I later found out what I had been trying to solve was an NP-hard problem (basically it means that the perfect solution can only be achieved in exponential time, growing by the length of input), without even knowing what an NP-problem was. My program did find optimal solutions, but ran in exponential time, thus it did not receive maximum score because it timed out. You were supposed to find suboptimal solutions, however, not knowing about NP-problems I was certain I could find the optimum solutions (the better the solution, the more points, for this particular task)!
I was pretty disappointed with myself that I had not been able to score the 100 maximum points in the second task, but even then I already felt like I had learned a lot. I comforted myself with the fact that I had actually scored points with so little training, but did not expect to make it to the Nationals.
In the end of February I received an email that I had been selected to participate in the Nationals in Informatics! Excited for the coming week, I went to Barcelona in mid-March with my class. We had a great trip, and on the flight back I was working on solving a preparation task given to us by the team leaders on the plane, I regretably arrived 8 hours late at the boarding school where the Nationals were held.
The purpose of the national competition is a weekend of intense training rounded off with a 5-hour IOI-style competition. Based on the general impression, results of the qualification tasks and tasks solved during the weekend as well as the results of the competition, 6 of the 10 in the Nationals were chosen to compete in the Baltic Olympiad.
With no phone numbers of any team leaders or participants, I had no idea where to go as I was looking despairingly at a school building with no lights in any of the windows. I got the idea that they could’ve set up a WiFi for the competition. I walked around campus with my phone in front of me as was it a flashlight, searching for a WiFi, a clue. And finally! A WiFi called “DDD” (Danish acronym for Danish Informatics Competition) appeared in my list of networks. Guided by the increasing WiFi strength I was able to find the right building, in which I could follow the sound of smashing keyboards to find the competition room. As I entered, I was met by 9 guys completely claimed by their laptop screens. I was immediately given all the tasks the other participants were working on or had already completed, and were told they had had lessons in “Recursion” and “Divide and Conquer”, I was familiar with recursion, but not Divide and Conquer. Googling my way to understand Divide and Conquer, I was able to solve a few of the tasks. However, I was extremely tired, because I had slept roughly 5 hours per night during the Barcelona trip. Around 2 hours after my arrival at 10pm I was almost falling asleep writing my recursive routines, so I decided to close my eyes till we were all advancing to the sleeping quarters..

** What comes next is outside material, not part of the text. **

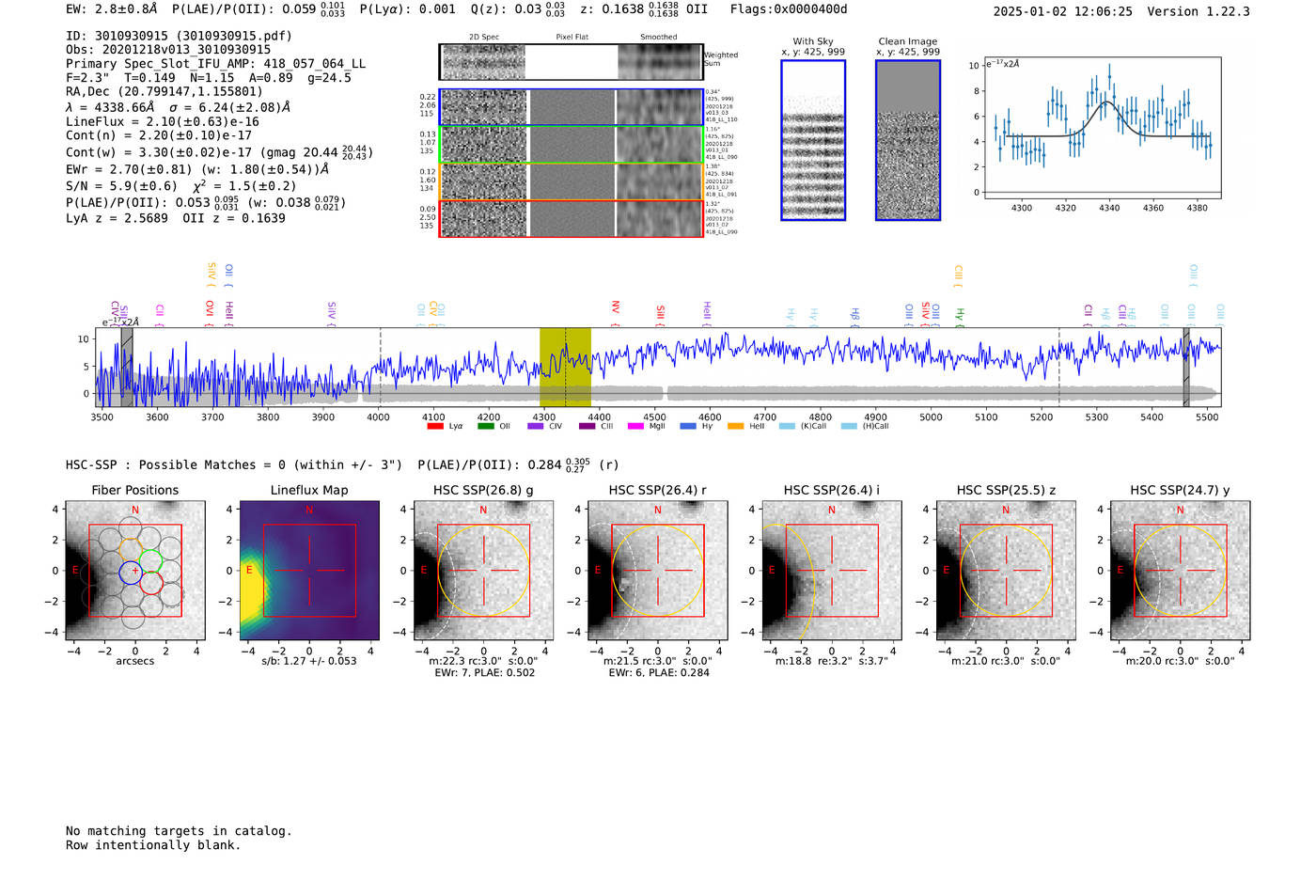
Task: Click the red Lyα legend swatch
Action: 434,426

After breakfast on saturday, I felt much more energized. The routine was that every 4 hours we’d be introduced to a new “programming concept”, and receive ~2-6 tasks where this, combined with previously introduced concepts, had to be applied. All the solutions had to be submitted to the same site I submitted my qualification solutions to, as it was all part of the final evaluation. The tasks were incredibly challenging, like nothing I had ever tried before. Sometimes in extreme desperation combined with tiredness from the trip, I’d think about taking the next train home. This feeling would disappear with the utter joy and confidence that arose whenever I would finally solve a task, and creep back once again when I found myself still struggling after an hour on a new problem. But this kept me going. By saturday afternoon, I had almost managed to get up to speed with the others, and were doing the same tasks as them.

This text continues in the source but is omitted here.